With the input string "The Big Apple is a nickname for New York City", produces the following XMI (excerpted):

<?xml version="1.0" encoding="UTF-8" ?>
&help;
	<cas:Sofa xmi:id="1" sofaNum="1" sofaID="_InitialView" mimeType="text" sofaString="The Big Apple is a nickname for New York City" />
	<tcas:DocumentAnnotation xmi:id="8" sofa="1" begin="0" end="45" language="x-unspecified" />
	<tokenizer:TokenAnnotation xmi:id="13" sofa="1" begin="0" end="3" text="the" tokenType="0" />
	<tokenizer:TokenAnnotation xmi:id="23" sofa="1" begin="4" end="7" text="big" tokenType="0" />
	…
	<tokenizer:TokenAnnotation xmi:id="93" sofa="1" begin="36" end="40" text="york" tokenType="0" />
	<tokenizer:TokenAnnotation xmi:id="103" sofa="1" begin="41" end="45" text="city" tokenType="0" />
	<conceptMapper:DictTerm xmi:id="113" sofa="1" begin="4" end="13" DictCanon="New York City" enclosingSpan="8" matchedText="Big Apple" matchedTokens="23 33" />
	<conceptMapper:DictTerm xmi:id="125" sofa="1" begin="32" end="45" DictCanon="New York City" enclosingSpan="8" matchedText="New York City" matchedTokens="83 93 103" />
	…
</xmi:XMI>

Text file rules

Five sample descriptor files are saved as text file rules. Your application can override these as needed.

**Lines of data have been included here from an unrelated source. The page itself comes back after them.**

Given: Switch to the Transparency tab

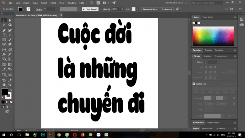Looking at the screenshot, I should [x=221, y=56].
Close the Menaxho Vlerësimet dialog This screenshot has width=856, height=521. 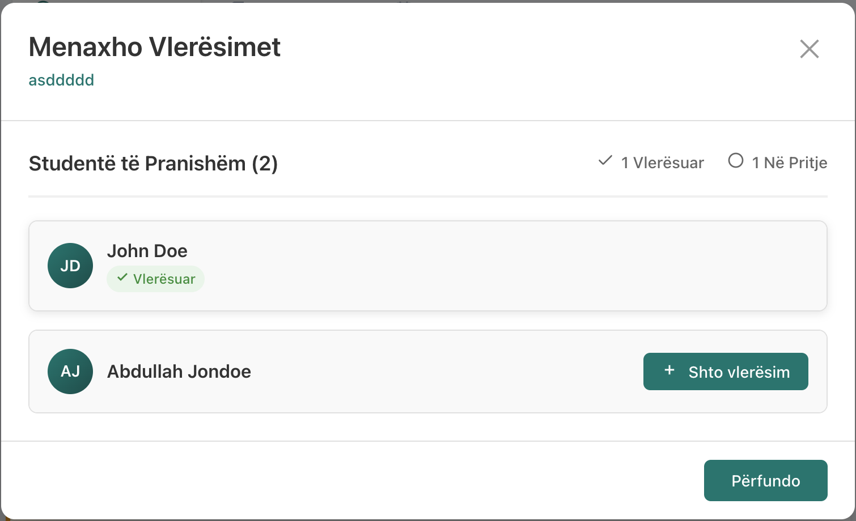click(809, 49)
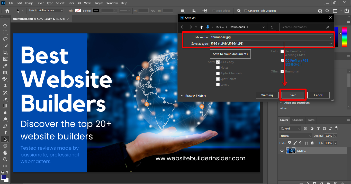Viewport: 351px width, 184px height.
Task: Expand Browse Folders in Save dialog
Action: 193,96
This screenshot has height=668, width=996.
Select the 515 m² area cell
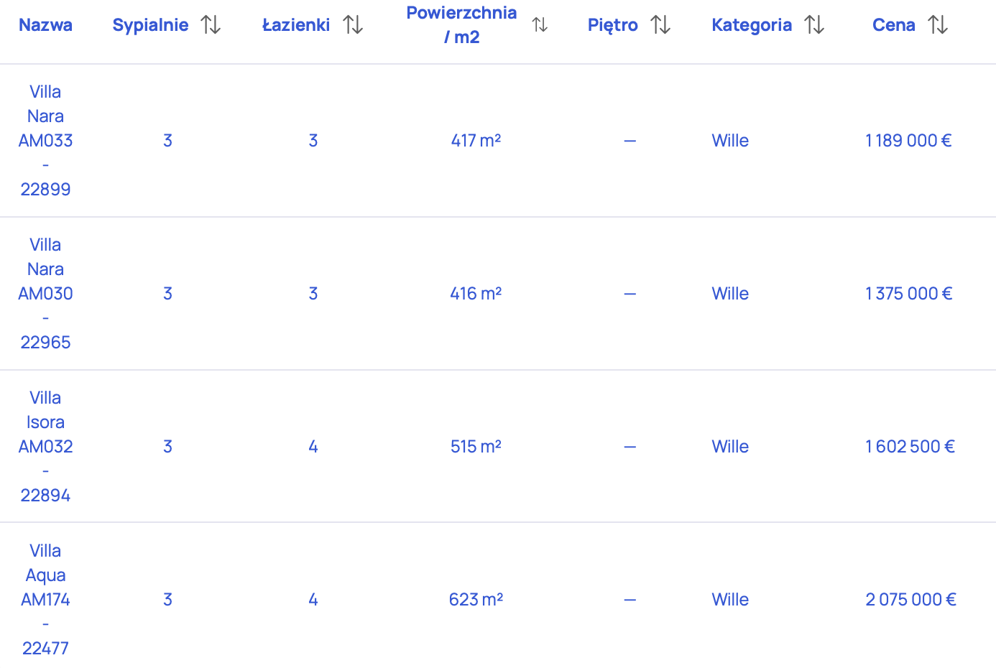pos(476,447)
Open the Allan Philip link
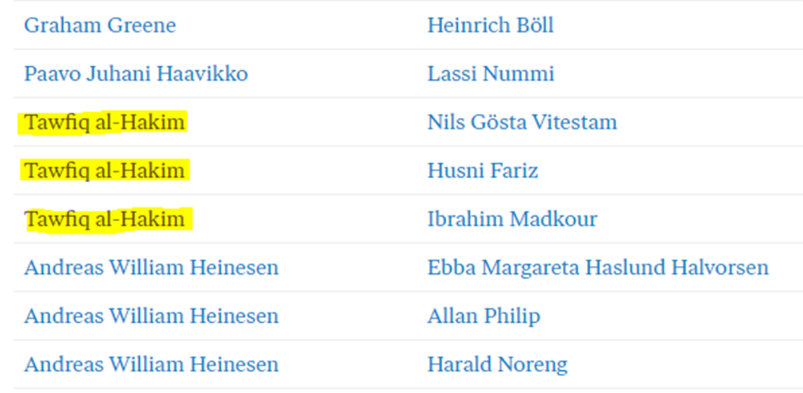The width and height of the screenshot is (803, 393). (483, 316)
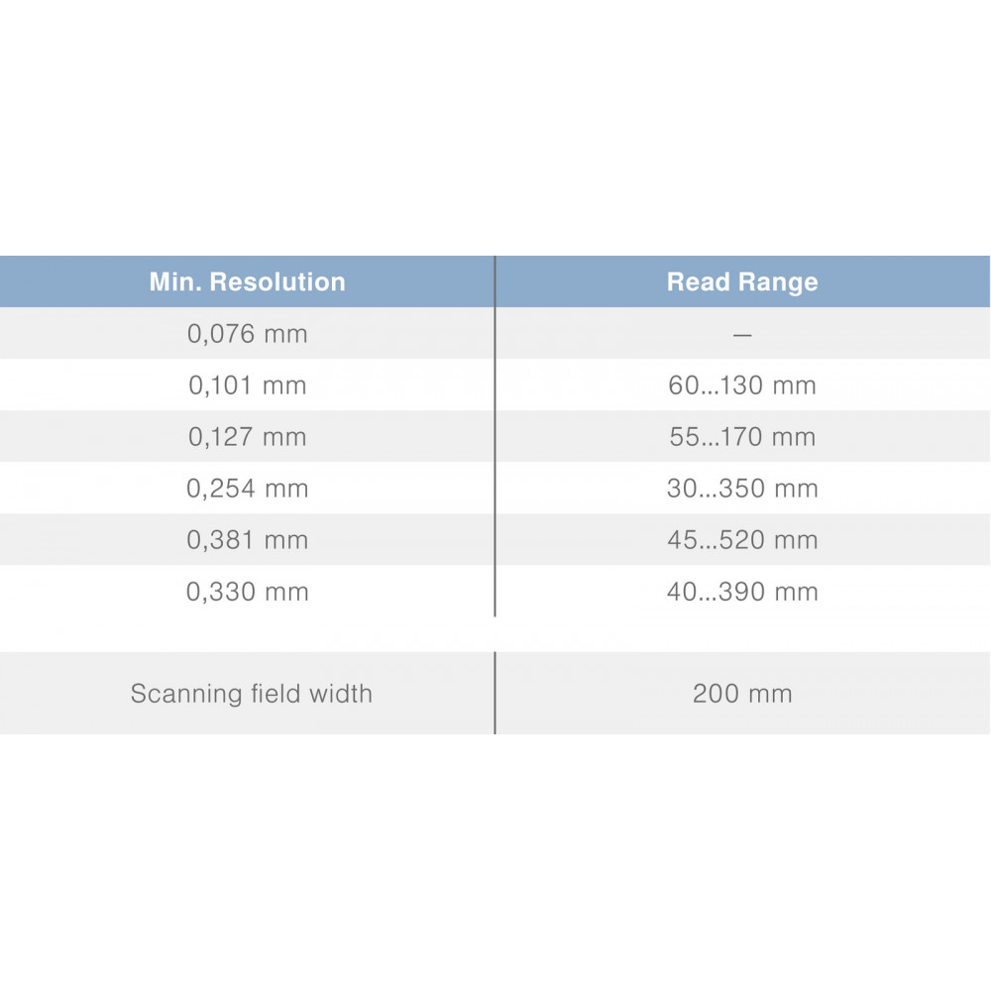Click the vertical divider in the Scanning field row
The width and height of the screenshot is (991, 991).
495,694
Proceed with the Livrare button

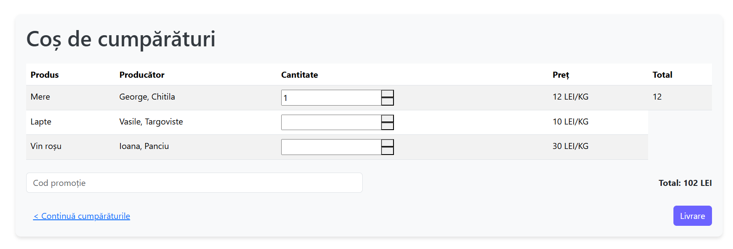click(x=692, y=216)

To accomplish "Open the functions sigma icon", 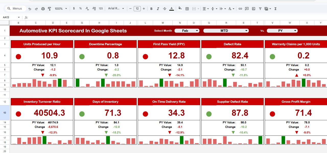I will point(275,9).
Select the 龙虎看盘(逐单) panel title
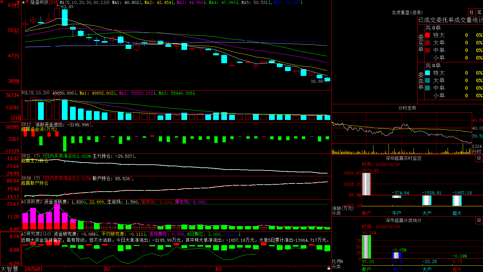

Analysis Engine Descriptors
- TextAnalysis.pyOffsetTokenizerMatcher.xml
- TextAnalysis.pyOffsetTokenizer.xml
- TextAnalysis.pyConceptMapperOffsetTokenizer.xml
Type System Descriptors
- TextAnalysis.pyTokenAnnotation.xml
- TextAnalysis.pyDictTerm.xml

The dictionary resource is also a text file rule, TextAnalysis.pyDictionary.xml.

Standard activity

The standard activity @baseclass.pxUIMAConceptMapper implements the component. This activity does the following actions:

Initializes path variables
Reads the descriptor and resource files (as text file rules) and creates corresponding XML files in the directory indicated by ${uima.datapath} on the file system
Reads the aggregate analysis engine description
Performs the analysis on the input text document

JAR Files

The following libraries are included in prprivate/libredist :

apache-uima/lib/uima-core.jar
apache-uima/lib/uima-cpe.jar
apache-uima/lib/uima-document-annotation.jar
apache-uima/lib/uimaj-bootstrap.jar
apache-uima/lib/uima-tools.jar
apache-uima/addons/annotator/ConceptMapper/lib/uima-an-conceptMapper.jar

Supply as input to the activity values for these parameters:

content – The unstructured text to be annotated
resourceNames – Optional. Comma separated list of the XML resource/configuration files
analysisDescriptor – Optional. Name of the analysis engine descriptor
startIndex – Optional. Index at which to start the analysis (integer)
endIndex – Optional. Index at which to end the analysis (integer)

The activity's result is returned on the parameter page, as the value of a parameter named xmiOutput, an XML document in XML Metadata Interchange format. The output has two types: TokenAnnotation, which is produced by the OffsetTokenizer annotator, and DictTerm, which is produced by the ConceptMapperOffsetTokenizer annotator.

Initial setup

Create a Java system property uima.datapath, set to a directory path on the current server node's file system, with write access.